Being diagnosed with testicular cancer

Your GP or hospital specialist will arrange for you to have an ultrasound of your testicle. This test uses sound waves that convert into a picture on a computer. It tells your doctor if the lump is cancer or if it is harmless. If the ultrasound result isn’t clear you can have an MRI scan which takes a detailed picture of the area. You’ll also have blood tests to see if there are certain chemicals raised in your blood. Doctors call these tumour markers and they help diagnose some testicular cancers.

If the ultrasound shows that the lump is highly likely to be cancer you’ll need an operation to remove the testicle (orchidectomy). This is the only way to make a definite diagnosis. Taking a small piece of tissue (biopsy) may increase the risk of cancer cells spreading.

It's natural to have worries about this operation. But if the other testicle is healthy it won’t affect your ability to have sex or to father children. If you have any fertility concerns you can have sperm stored before surgery.

How testicular cancer is diagnosed

Usually you begin by seeing your family doctor (GP), who’ll examine you. If your GP suspects that you may have testicular cancer you’ll be referred to a hospital specialist for further tests. Sometimes your GP will request an ultrasound. The specialist will usually be a urologist - a doctor who is experienced in treating testicular, prostate, bladder and kidney problems. They will examine you and ask about your general health and any previous health problems you may have had. You’ll have an ultrasound examination of the scrotum and the testes, and blood tests. You may also have a chest x-ray to check that you lungs are healthy.

Occasionally, men with testicular cancer that has spread are diagnosed when they have other tests to investigate their symptoms. These tests may include a CT scan or MRI scan.

‘I think a lot of people are uncomfortable with getting that area checked. But my doctor was very professional and you just feel safe and comfortable.’ David

David


Ultrasound

This test can help the doctors tell whether a lump is a cancer, or is due to other causes, like a cyst (a harmless lump filled with fluid). It's a painless test and only takes a few minutes.

Once you're in a comfortable position, a gel is spread onto your scrotum and testes. A small device, like a microphone, is then passed over this area. This produces sound waves, which a computer converts into pictures of the inside of your testicle.


Blood tests

Your doctor will also take blood from you. This is usually done when you see a urologist. This is to find out if you have raised levels of certain chemicals in the blood called tumour markers. Some testicular cancers produce these chemicals and release them into the blood. You may still have testicular cancer even if these chemicals are not raised in the blood. Other blood tests will also be taken to check your general health.

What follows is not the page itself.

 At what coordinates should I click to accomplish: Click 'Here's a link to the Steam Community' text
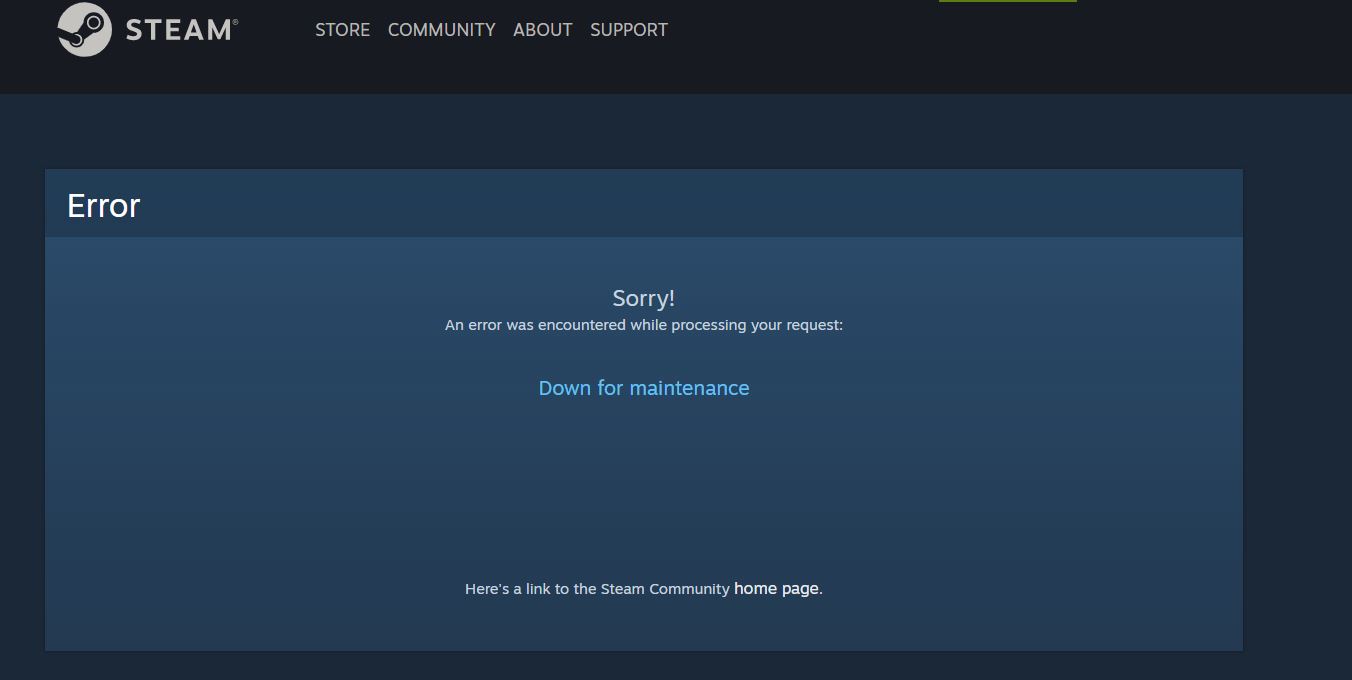(x=597, y=589)
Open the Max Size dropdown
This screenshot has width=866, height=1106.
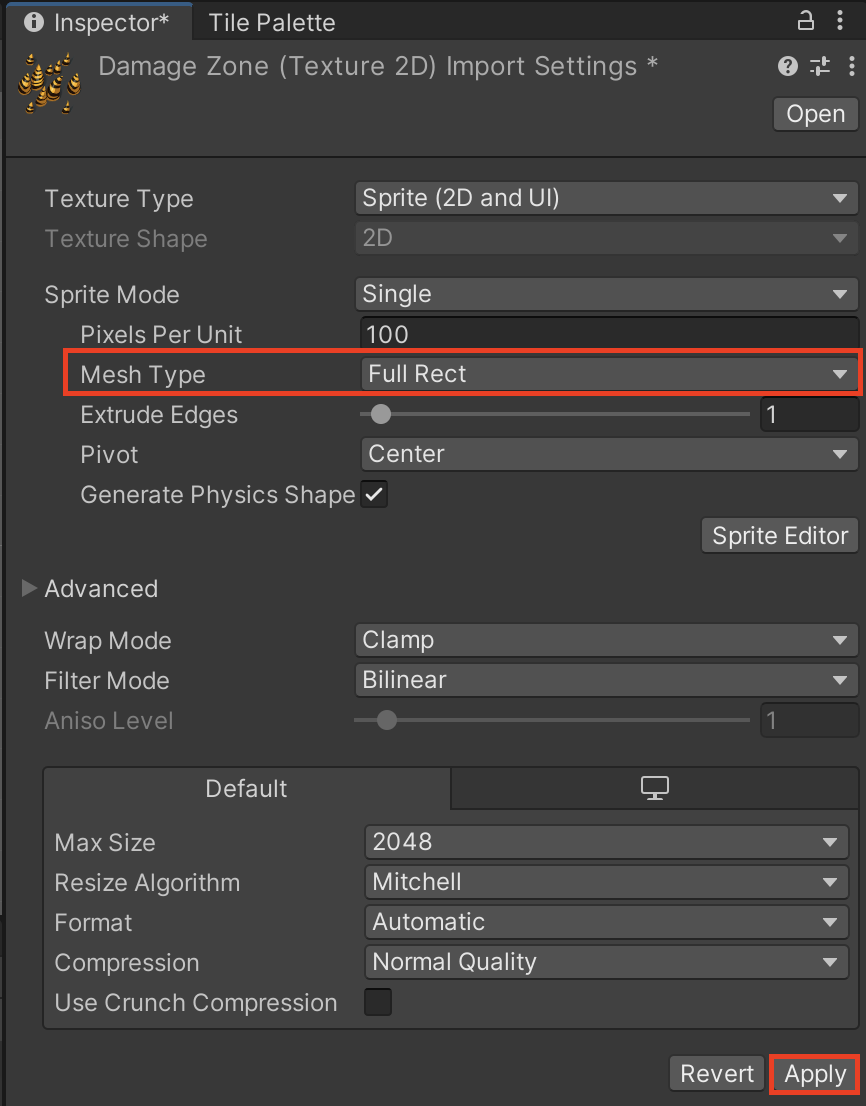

MRI (magnetic resonance imaging) scan

Occasionally, an MRI scan is used to diagnose testicular cancer. An MRI uses magnetism to build up a detailed picture of areas of your body. If an ultrasound doesn’t clearly show whether a lump might be cancerous or not, an MRI scan is sometimes done to give a more detailed picture.


After your tests

With testicular cancer, the only way to get a definite diagnosis is to do an operation to remove the whole of the affected testicle. This is because taking just a small piece of tissue (biopsy) may increase the risk of a cancer spreading.

Removing the testicle (called orchidectomy)

The testicle is only removed if the ultrasound scan shows that the lump is highly likely to be cancer. The operation is done under a general anaesthetic. You may be able to go home on the same day or the day after your operation.

After you’ve had the testicle removed, a doctor called a pathologist will examine it to see if there is a cancer.

It’s natural to have concerns about having this operation. Your specialist will explain why you need it and will talk things over with you. You may also be referred to a specialist nurse who can give you information and support.

Removing one testicle won’t affect your sex life, your ability to get an erection, or have children, as long as your other testicle is healthy. You’ll be able to return to your normal sex life once you’ve recovered from the operation. If your doctor has concerns that your fertility might be affected by the operation, they may offer you the chance to store your sperm (sperm banking) before the operation.

Back to Tests and scans

Tumour markers

Tumour markers are measured by a blood test. They help diagnose the cancer and show how well treatment is working.